* Supplied information *
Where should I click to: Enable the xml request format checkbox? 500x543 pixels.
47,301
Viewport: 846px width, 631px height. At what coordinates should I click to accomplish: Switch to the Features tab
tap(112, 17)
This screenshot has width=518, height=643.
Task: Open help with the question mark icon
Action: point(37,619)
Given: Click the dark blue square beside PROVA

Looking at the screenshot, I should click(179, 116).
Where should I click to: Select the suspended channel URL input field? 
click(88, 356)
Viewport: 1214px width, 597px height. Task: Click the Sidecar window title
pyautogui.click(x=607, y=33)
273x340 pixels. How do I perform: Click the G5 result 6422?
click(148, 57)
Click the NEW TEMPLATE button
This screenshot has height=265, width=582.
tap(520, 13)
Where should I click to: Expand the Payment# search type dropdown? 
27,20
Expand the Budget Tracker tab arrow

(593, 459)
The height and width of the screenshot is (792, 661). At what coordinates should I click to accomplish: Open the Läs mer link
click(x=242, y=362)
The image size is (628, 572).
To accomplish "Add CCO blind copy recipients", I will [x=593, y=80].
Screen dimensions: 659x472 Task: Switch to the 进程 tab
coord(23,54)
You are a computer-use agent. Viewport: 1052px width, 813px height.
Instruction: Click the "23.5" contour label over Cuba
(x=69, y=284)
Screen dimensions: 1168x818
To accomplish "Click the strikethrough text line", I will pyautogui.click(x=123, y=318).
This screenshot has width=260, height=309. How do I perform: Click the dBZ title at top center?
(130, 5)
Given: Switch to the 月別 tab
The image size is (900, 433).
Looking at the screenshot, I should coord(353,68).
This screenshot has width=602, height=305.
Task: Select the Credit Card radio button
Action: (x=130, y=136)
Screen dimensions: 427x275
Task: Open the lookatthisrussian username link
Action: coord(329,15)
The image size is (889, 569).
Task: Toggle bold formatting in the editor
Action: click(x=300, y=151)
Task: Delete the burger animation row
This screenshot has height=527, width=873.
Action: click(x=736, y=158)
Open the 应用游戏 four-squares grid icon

* Work to complete *
What's needed is every entry, returned word for word.

* Output *
Where should I click to: Enable the xml request format checkbox? 500x543 pixels.
47,301
Viewport: 846px width, 631px height. At what coordinates should I click to accomplish: Switch to the Features tab
tap(112, 17)
This screenshot has width=518, height=643.
Task: Open help with the question mark icon
Action: point(37,619)
Given: Click the dark blue square beside PROVA

Looking at the screenshot, I should click(179, 116).
Where should I click to: Select the suspended channel URL input field? 
click(88, 356)
Viewport: 1214px width, 597px height. Task: Click the Sidecar window title
pyautogui.click(x=607, y=33)
273x340 pixels. How do I perform: Click the G5 result 6422?
click(148, 57)
Click the NEW TEMPLATE button
This screenshot has height=265, width=582.
tap(520, 13)
Where should I click to: Expand the Payment# search type dropdown? 
27,20
Expand the Budget Tracker tab arrow

(593, 459)
The height and width of the screenshot is (792, 661). At what coordinates should I click to accomplish: Open the Läs mer link
click(x=242, y=362)
The image size is (628, 572).
To accomplish "Add CCO blind copy recipients", I will [x=593, y=80].
Screen dimensions: 659x472 Task: Switch to the 进程 tab
coord(23,54)
You are a computer-use agent. Viewport: 1052px width, 813px height.
Instruction: Click the "23.5" contour label over Cuba
(x=69, y=284)
Screen dimensions: 1168x818
To accomplish "Click the strikethrough text line", I will pyautogui.click(x=123, y=318).
This screenshot has width=260, height=309. How do I perform: Click the dBZ title at top center?
(130, 5)
Given: Switch to the 月別 tab
The image size is (900, 433).
Looking at the screenshot, I should coord(353,68).
This screenshot has width=602, height=305.
Task: Select the Credit Card radio button
Action: (x=130, y=136)
Screen dimensions: 427x275
Task: Open the lookatthisrussian username link
Action: coord(329,15)
The image size is (889, 569).
Task: Toggle bold formatting in the editor
Action: click(x=300, y=151)
Task: Delete the burger animation row
This screenshot has height=527, width=873.
Action: click(x=736, y=158)
Open the 应用游戏 four-squares grid icon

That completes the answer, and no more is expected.